同社は、道内を中心に展開するネイルサロン『エーナイン』など美容事業を主力とするピスタ(本社・札幌)が設立。新型コロナウイルスの影響を受けて新事業を模索していたところ、東京などでミャンマー人材派遣業の実績があるエンチャントの渡部和博社長らと知り合いだったことから3月に立ち上げた。
エンチャントが紹介する人材は、在留期間の制限がない技人国ビザを持つミャンマー人。国立技術系大学を卒業し、日本語能力試験2級合格程度などを基準に設ける。企業が求める保有資格や経験をもとに人材を紹介し、面接を経て派遣が決まる。
来日から出入国の手続き、引っ越し、銀行口座や携帯電話の手続きなどを同社がサポート。基本の月額料金は40万円からで、運転免許の資格やキャリアによって値段が変わる。派遣契約終了後に直接雇用となる場合も紹介料はかからない。
同社はミャンマー人材の魅力を、数年で母国に帰国し、日本語習得が未熟なまま来日する場合もある技能実習制度と比べ、長期雇用が可能で基本の学力や語学力のレベルも高いと指摘。人材は特定非営利法人日本ミャンマー交流協会や現地の日本語学校など豊富なネットワークを活用するので、両国からの紹介が可能だ。
そもそもミャンマーの大学では、土木含む建築工学を学ぶのが一般的。両工種の知識を持つほか、授業は英語での実施がほとんどのため、英語にも比較的対応できるという。
また、国民の9割が信心深い仏教徒。年上を敬い、年功序列を意識するなど日本人と価値観が合いやすい。公用語であるミャンマー語は日本語とほぼ同じ語順で、日本語の上達は早いといわれる。
一方で、大学を卒業してもミャンマー国内では学んだ技術を発揮できる場が少なく、シンガポールや韓国に人材が流出。国内の平均月給は2万円ほどで、技人国ビザの技術者でも5万―10万円程度といわれている。
しかし、日本で働けば20万円以上の給与が見込め、ミャンマー人にとっても高給で学んだ技術を生かして知識やスキルアップを図れる日本への憧れは強い。同社営業部の白石綾子さんは「多くの優秀な人材を生かしきれていない宝の持ち腐れ状態」と話す。

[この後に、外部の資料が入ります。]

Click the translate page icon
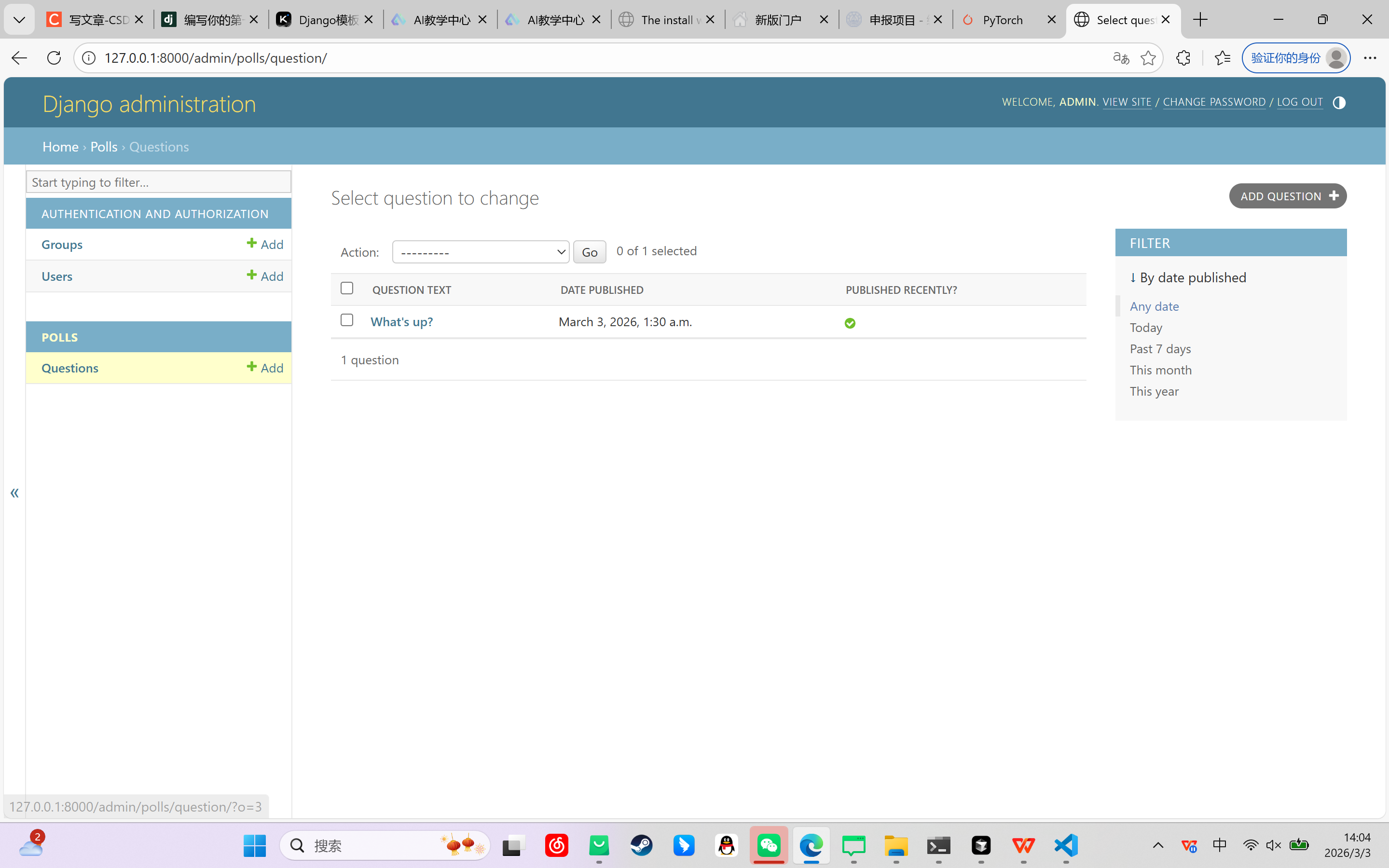(1120, 58)
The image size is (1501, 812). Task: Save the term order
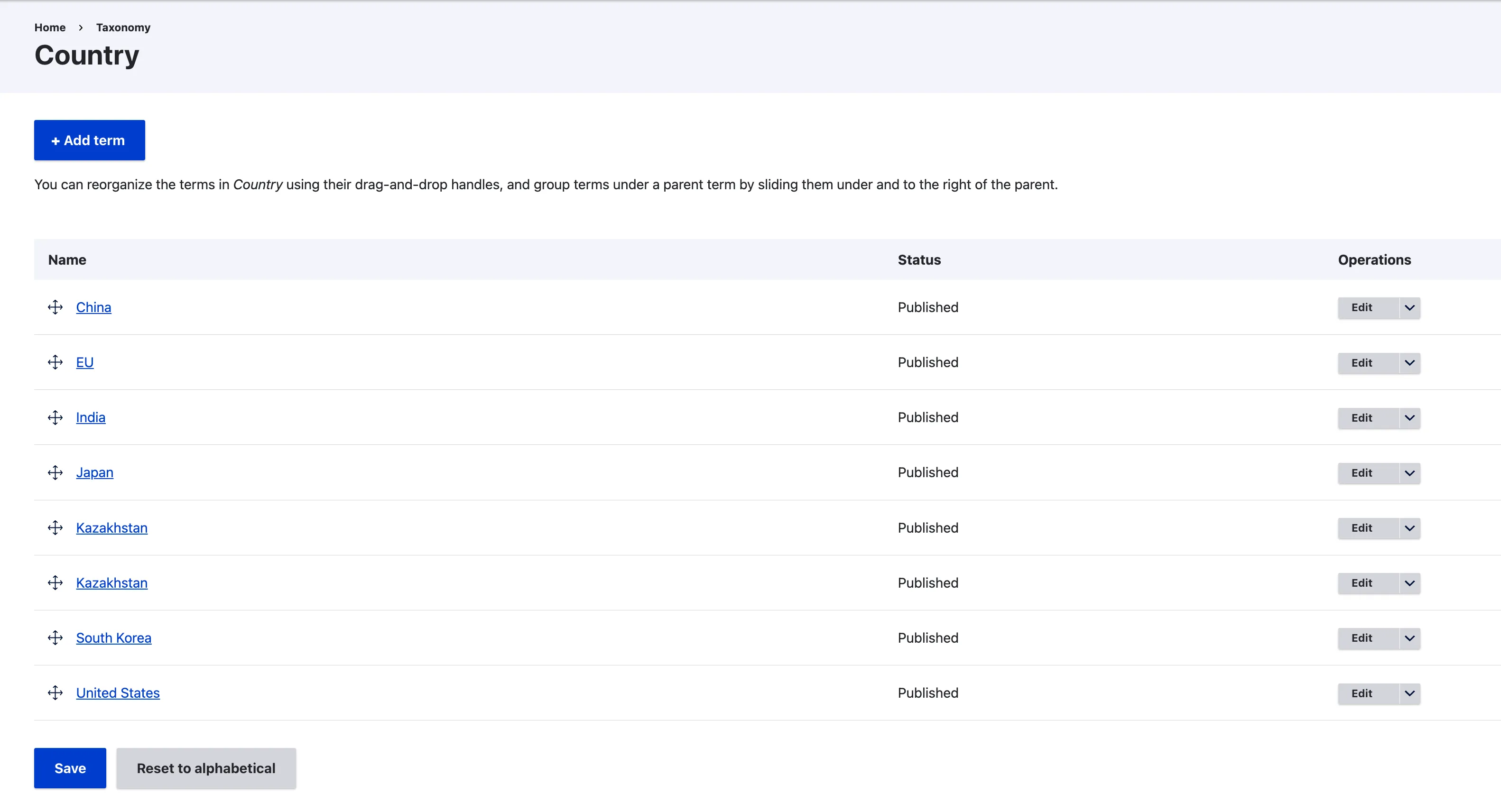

7月からこれまでに14人の派遣が決定。道内では札幌市内の建築や土木の企業2社で計4人、11月から順次各社で業務を始める予定だ。
渡部社長は、人手不足の建設業界では技能実習生などは単純労働力であるワーカーが主力だったが、国内でも施工管理者不足の声が大きい現状を挙げ、「今後は外国人材の優秀なエンジニアを選択の一つに」とアピールする。